In Business School the Pareto Principle, more commonly known as the 80/20 rule, is a basic rule of thumb that you are taught to strategically assume across many different situations in business. 80% of the world’s goods are consumed by 20% percent of the world’s population, 80% of your business will come from 20% of your clients, and 80% of your time should be dedicated to 20% of your tasks. The list goes on and is quite extensive, as somehow the 80/20 rule seems to apply to almost anything in the corporate world.

Interestingly enough, however, the most intriguing application of the 80/20 rule that I’ve ever heard was not presented to me by one of my professors, but instead by a cheesy Janet Jackson movie that I came across while channel surfing one night. While the movie was terrible, as one would expect a Janet Jackson movie to be, it did offer an extremely enlightened version of the theory.

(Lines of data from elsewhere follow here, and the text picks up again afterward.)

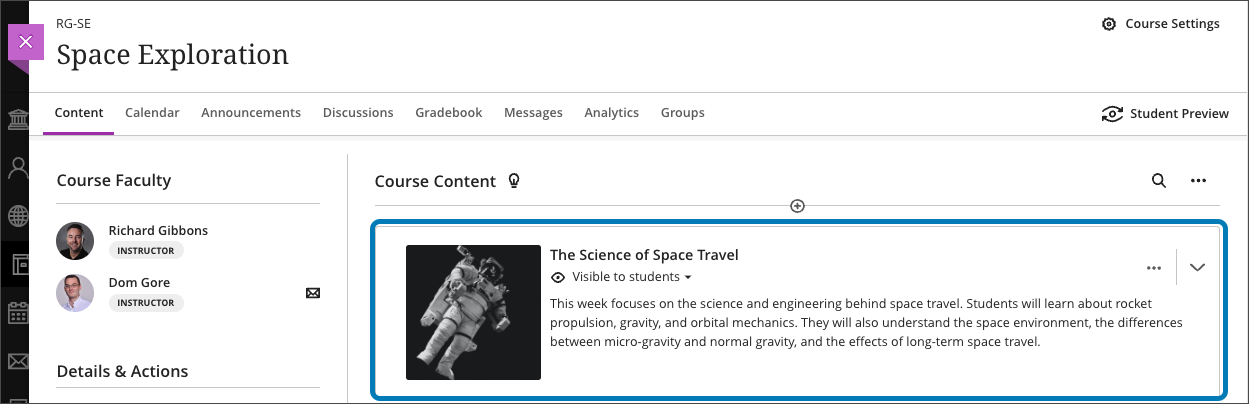The height and width of the screenshot is (404, 1249).
Task: Switch to the Calendar tab
Action: [152, 113]
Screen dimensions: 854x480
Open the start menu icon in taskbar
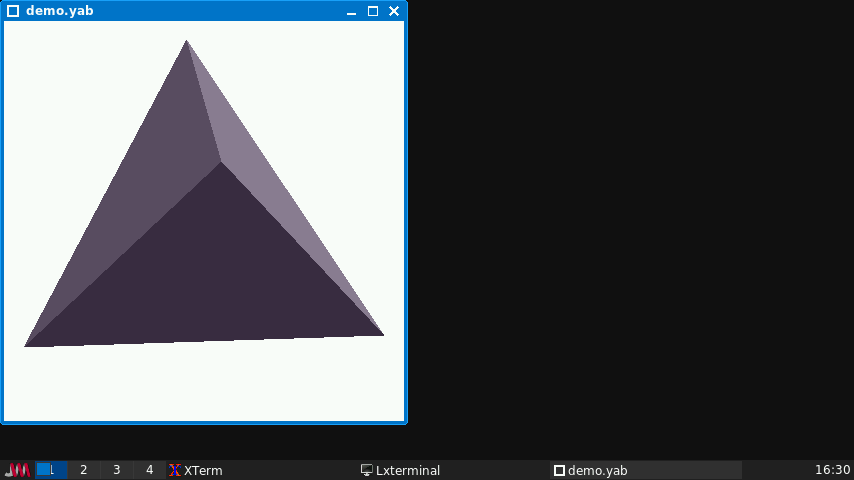(17, 470)
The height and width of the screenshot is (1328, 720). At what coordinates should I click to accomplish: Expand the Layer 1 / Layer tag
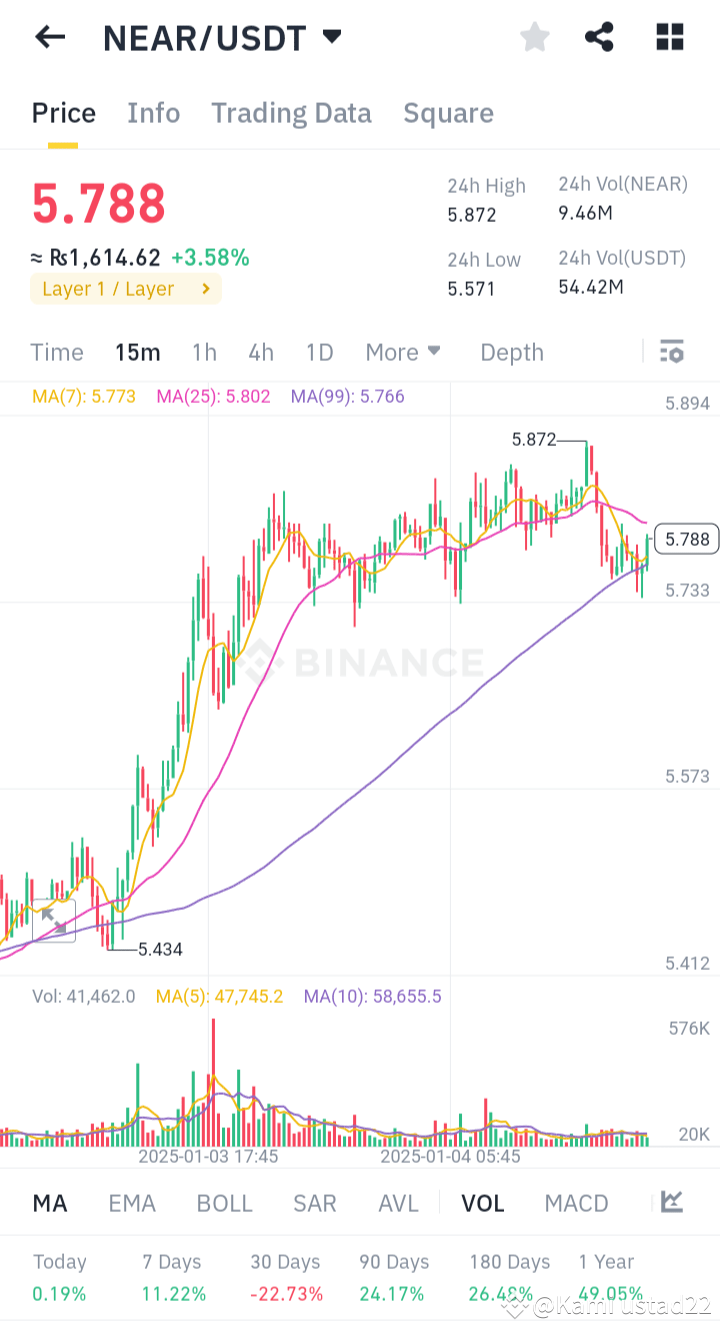click(125, 288)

It arises when a character in the movie is discussing his infidelity with his friend and is justifying his affair with the fact that he believes this new woman is everything that his wife is not. To this his friend replies with an ingenious application of the Pareto Principle. He explains to his cheating friend that when in relationships, we can only expect that our partners will fulfill 80% of whatever we perceive to be ideal. Over time, when the missing 20% begins to escalate in importance and wear the relationship down, our perception tends to become skewed.

Then along comes the 20. The 20s, my dear friends, are people we have all met. They step into our lives when we are at the peak of our frustration with our current relationship and offer to us exactly what we’ve been lacking: the missing 20%. In this moment, the 20 radiates with perfection. In utter delusion and a bit of temporary insanity, we begin to regard the 20 as our ideal 100%.

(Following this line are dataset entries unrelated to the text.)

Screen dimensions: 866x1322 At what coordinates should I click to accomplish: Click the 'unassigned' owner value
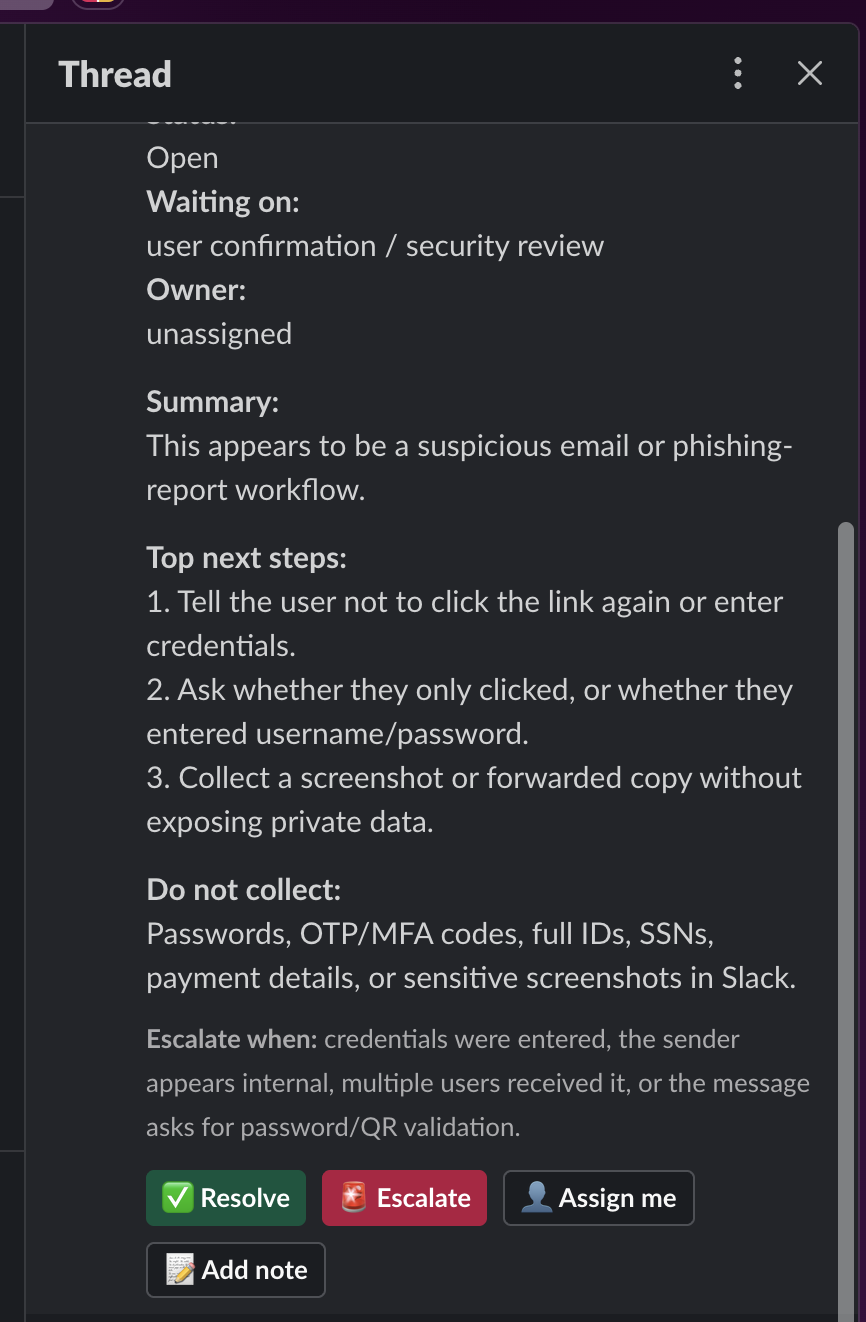(219, 334)
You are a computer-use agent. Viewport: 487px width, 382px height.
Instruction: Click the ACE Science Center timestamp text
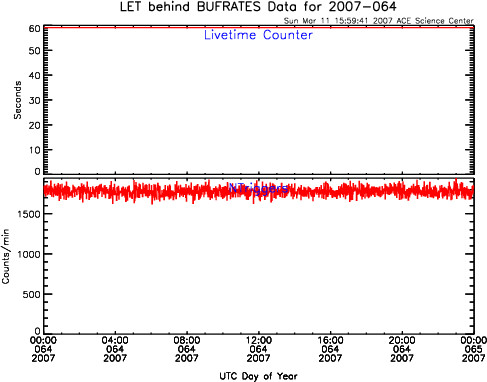tap(378, 21)
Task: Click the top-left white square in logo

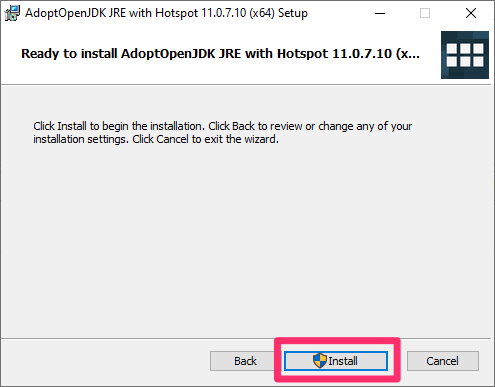Action: tap(452, 49)
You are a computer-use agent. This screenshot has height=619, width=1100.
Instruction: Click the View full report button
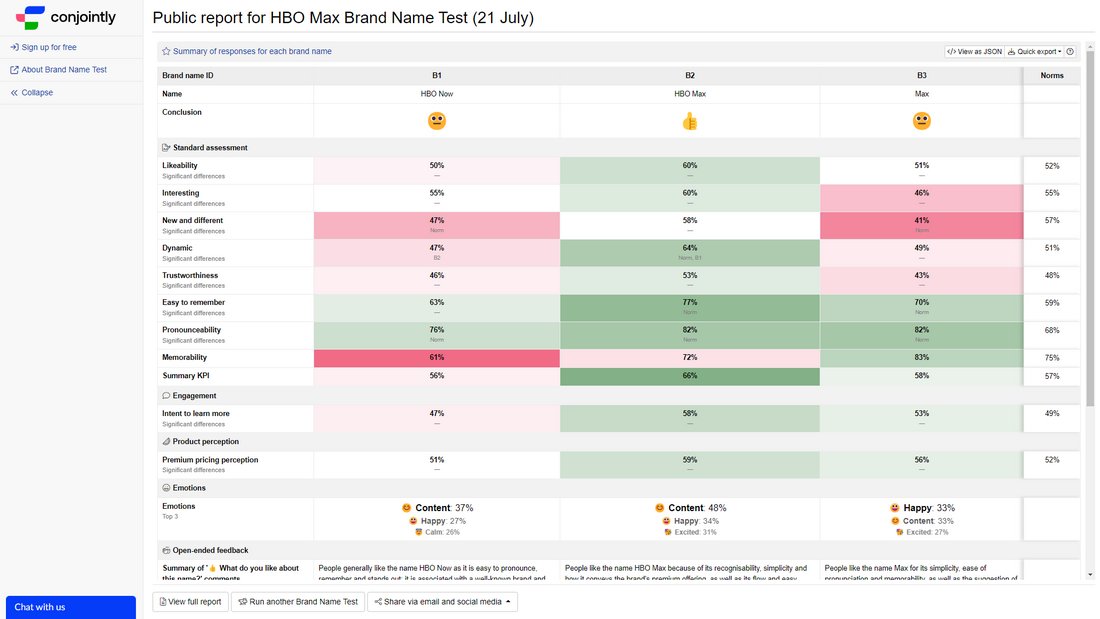pos(190,601)
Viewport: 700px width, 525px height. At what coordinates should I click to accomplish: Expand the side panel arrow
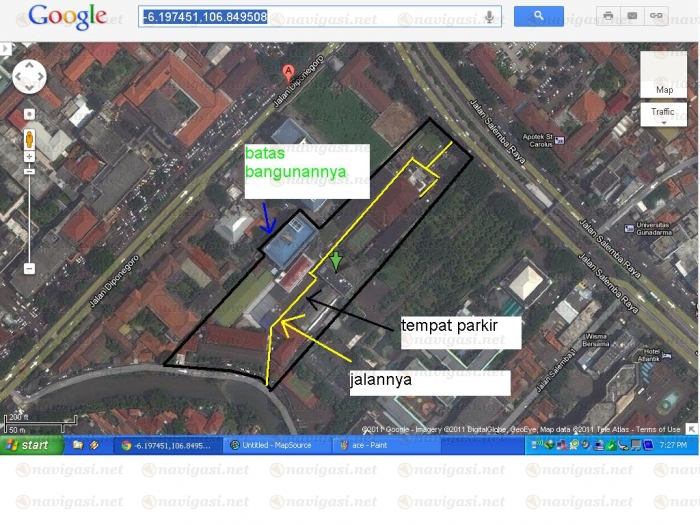click(5, 48)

And in this way, many of us make the mistake of leaving more for less. Blinded by the temporary fulfillment, we are unable to see that the 20 is purely just that: only 20% of what we desire. Soon enough you discover that you have forsaken someone who gave you 80% of what you needed for someone who will disappoint you far more than you’ve ever been disappointed in your life.

In business, that’s called a bad investment.

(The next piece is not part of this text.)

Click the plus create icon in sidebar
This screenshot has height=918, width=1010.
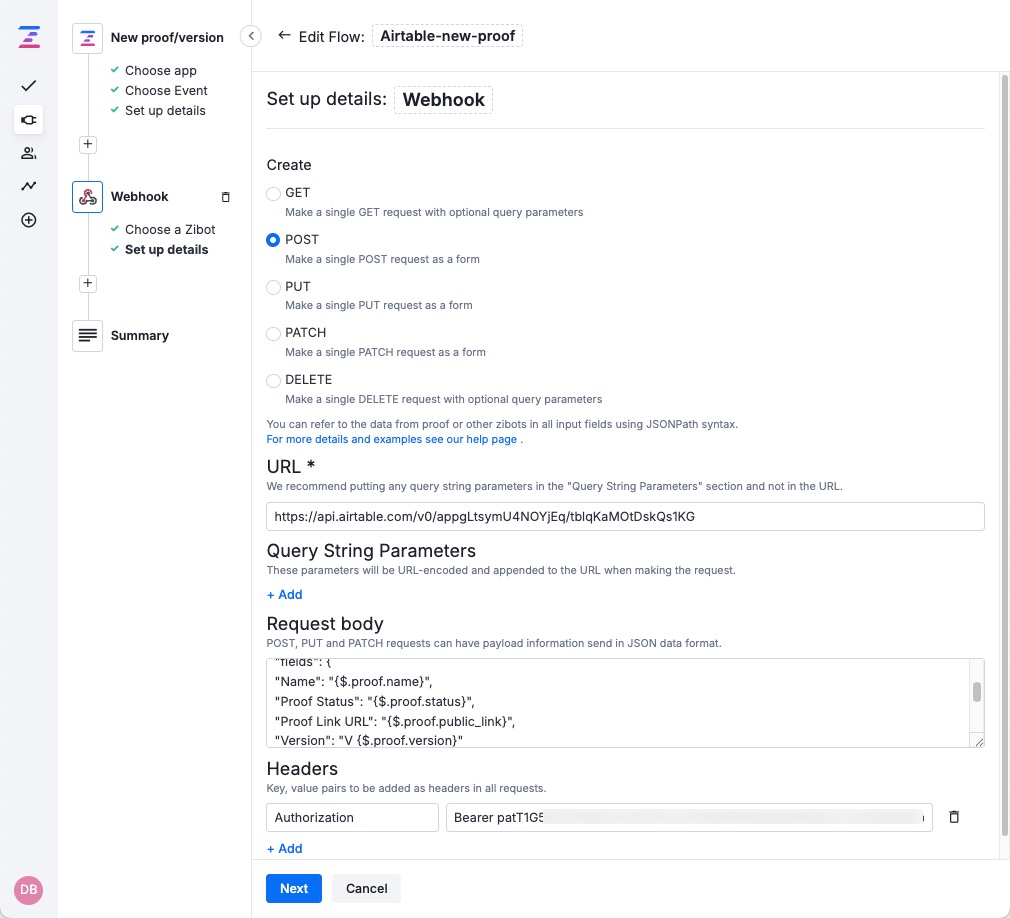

Since watching this movie, I have reflected quite extensively upon this version of the 80/20 rule. While the theory is technically not a correct application of the economic principle, it was surprisingly insightful for a horribly b-list film.

In the case of the 80/20 in relationships, hindsight is definitely 20/20.

5 comments:

Ghina said...

you just gave me a clear answer to something I've been thinking about since forever..thnx

Maya said...

Hayete inti I'm glad that Janet and I were able to help you out ;)

Love you!!
Maya

Hass said...

I think that too many of us believe that the person that we are "destined" to be with is supposed to be 100% compatible with us. I completely agree with the 80/20 rule. I also believe that there are multiple people in the world who are compatible with us but of that group one person is fulfills the 80% role.

Great post! I look forward to reading more :)

~Ballet shoes~ said...

Maya.. where to start...
a spot on article, I’d have to say...
The “80/20” rule explains so much but in so little words...
having experienced it.. and maybe still dealing with it, if not yet in denial, I don't believe it has ever been so clear to me as this morning after I read your article..
I think for once I won't sleep with a tear on my pillow and a heartache but rather with a smile of understanding and a tear to turn the page, once and for all..
“ 20s” are dangerous my ladies far more than our “80s”..
Trust me..

Even though miles away, today, in few of your words, you made me reach “a zone of comfort, acceptance and understanding” that I was nowhere near reaching..

Thank you

Je said...

I might be a bit late on posting my comment, but better late than never.
I'd have to say, I'm quite impressed by that 80/20 rule considering I've only thought of it from a business perspective.
I do agree with you on that and completely relate to what you're saying. Yet, we should never disregard the fact that, in some cases, the 20 ends up growing and giving you the 80 you're looking for - and this would then make you notice that the 80 you had was not really an 80..anyway this is very subjective and can be argued forever.